Meanwhile the coalition’s rivals, the Houthi rebels, have shelled neighborhoods, camps for the displaced, an airport and markets, leading to the deaths of dozens, according to the U.N. experts.

Yemen has been convulsed by civil war since 2014 when the Iran-backed Houthis took control of the capital of Sanaa and much of the northern part of the country, forcing the government of President Abed Rabbo Mansour Hadi to flee to the south, then to Saudi Arabia.

The Saudi-led coalition, backed at the time by the U.S., entered the war in March 2015 to try restore Hadi to power, and threw its support behind his internationally backed government. Despite a relentless air campaign and ground fighting, the war has deteriorated largely into a stalemate, also spawning the world’s worst humanitarian crisis. The U.S. has since suspended its direct involvement in the conflict.

Neither the Saudi-led coalition nor the Houthis immediately responded to requests for comment on the report. In the past, both have leveled charges at their opponents for bearing the greater responsibility for civilian deaths.

The true toll of the conflict remains in question, due to limited access to some of the remote areas in which it is conducted. In December 2020, the U.N.'s humanitarian body said that the war had caused more than 200,000 deaths, including more than 100,000 from indirect causes such as starvation and preventable causes due to lack of basic services.

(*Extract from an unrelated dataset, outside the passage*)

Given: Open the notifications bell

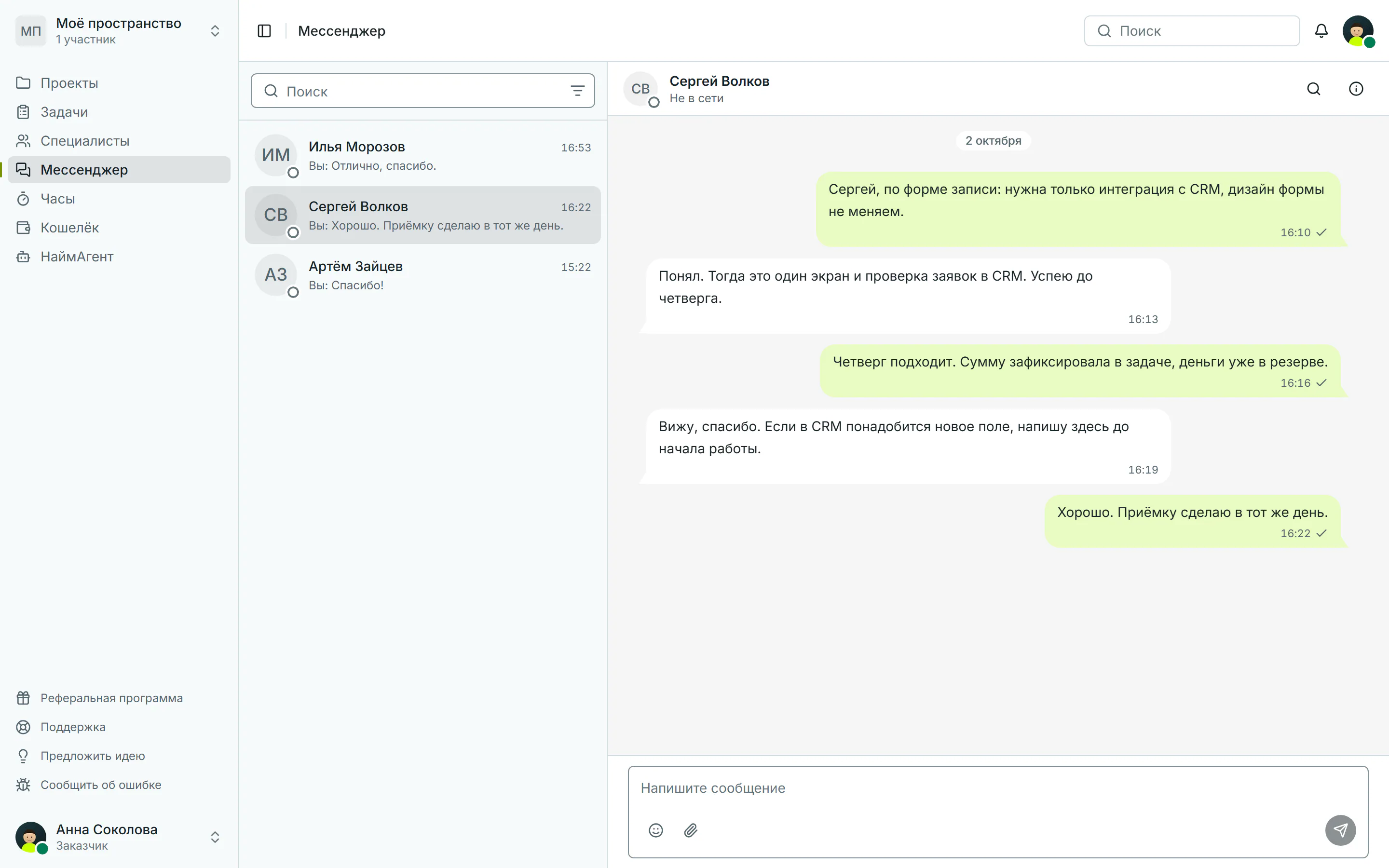Looking at the screenshot, I should click(1321, 31).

The Armed Conflict Location & Event Data Project, or ACLED, which collects conflict data internationally, says that the war has killed 144,620 people between 2015 and now.

The U.N. report pointed towards the airstrikes having been committed by the Saudi-led coalition, without directly accusing it.

The Houthis do not have a functional air force, but they have launched attacks by explosive-laden drones that have left causalities among civilians. They rely on ground-fired missiles and rockets, largely.

The group criticized the coalition for failing to share details of how it determined what would be the targets of certain attacks that resulted in the deaths of children and women. It also said the coalition’s own investigating body had found “technical error" to be responsible in cases of civilian death without any subsequent changes to operations.

Both sides were found to have made targets of key health facilities and food supply chain infrastructure.

Among the shelling incidents investigated was a December 2020 attack at Aden international airport that killed at least 25 people moments after a plane carrying new members of the internationally recognized government arrived. U.N. experts have previously said the attack could be fairly conclusively attributed to Houthi-fired rockets.

The U.N. report said the continued sale of weapons to both sides of the war has exacerbated the fighting. It said countries that have continued arms transfers to Yemen are Canada, France, Iran, the United Kingdom and the United States.